[The records Boundary: Start]

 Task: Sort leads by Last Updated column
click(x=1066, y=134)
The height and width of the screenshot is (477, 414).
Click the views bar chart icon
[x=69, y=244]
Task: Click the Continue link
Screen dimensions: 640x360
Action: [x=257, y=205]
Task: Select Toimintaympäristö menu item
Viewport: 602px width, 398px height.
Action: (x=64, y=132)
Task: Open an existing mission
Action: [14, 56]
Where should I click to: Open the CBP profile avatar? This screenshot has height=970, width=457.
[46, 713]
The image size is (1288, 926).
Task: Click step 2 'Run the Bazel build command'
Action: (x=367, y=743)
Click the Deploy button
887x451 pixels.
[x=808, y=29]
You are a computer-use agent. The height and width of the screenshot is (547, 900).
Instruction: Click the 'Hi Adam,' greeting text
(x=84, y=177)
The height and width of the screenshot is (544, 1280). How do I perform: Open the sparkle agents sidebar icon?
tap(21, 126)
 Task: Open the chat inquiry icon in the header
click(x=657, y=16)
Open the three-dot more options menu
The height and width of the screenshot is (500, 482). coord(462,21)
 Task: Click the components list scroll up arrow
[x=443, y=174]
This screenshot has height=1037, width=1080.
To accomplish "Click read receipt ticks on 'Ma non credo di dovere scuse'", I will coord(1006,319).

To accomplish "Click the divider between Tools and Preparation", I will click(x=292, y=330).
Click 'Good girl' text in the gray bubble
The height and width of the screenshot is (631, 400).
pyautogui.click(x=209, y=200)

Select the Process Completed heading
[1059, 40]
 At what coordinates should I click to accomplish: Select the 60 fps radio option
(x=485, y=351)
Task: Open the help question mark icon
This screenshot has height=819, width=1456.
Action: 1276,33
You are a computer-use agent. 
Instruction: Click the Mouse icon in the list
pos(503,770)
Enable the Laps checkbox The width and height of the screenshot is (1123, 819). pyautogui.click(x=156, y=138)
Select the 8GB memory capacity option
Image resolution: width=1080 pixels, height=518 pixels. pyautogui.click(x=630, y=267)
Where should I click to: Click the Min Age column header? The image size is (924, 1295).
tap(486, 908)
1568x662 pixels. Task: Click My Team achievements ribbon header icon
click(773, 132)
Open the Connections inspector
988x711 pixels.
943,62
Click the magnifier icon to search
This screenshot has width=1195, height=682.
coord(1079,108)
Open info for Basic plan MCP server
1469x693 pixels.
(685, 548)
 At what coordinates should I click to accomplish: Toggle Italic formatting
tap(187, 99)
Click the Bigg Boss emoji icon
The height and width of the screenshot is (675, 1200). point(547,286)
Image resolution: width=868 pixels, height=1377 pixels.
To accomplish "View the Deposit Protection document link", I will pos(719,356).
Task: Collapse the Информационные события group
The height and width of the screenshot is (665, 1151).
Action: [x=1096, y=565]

[The records Boundary: End]

In the records above, count the lines that contain the word "will" and state only that count.

3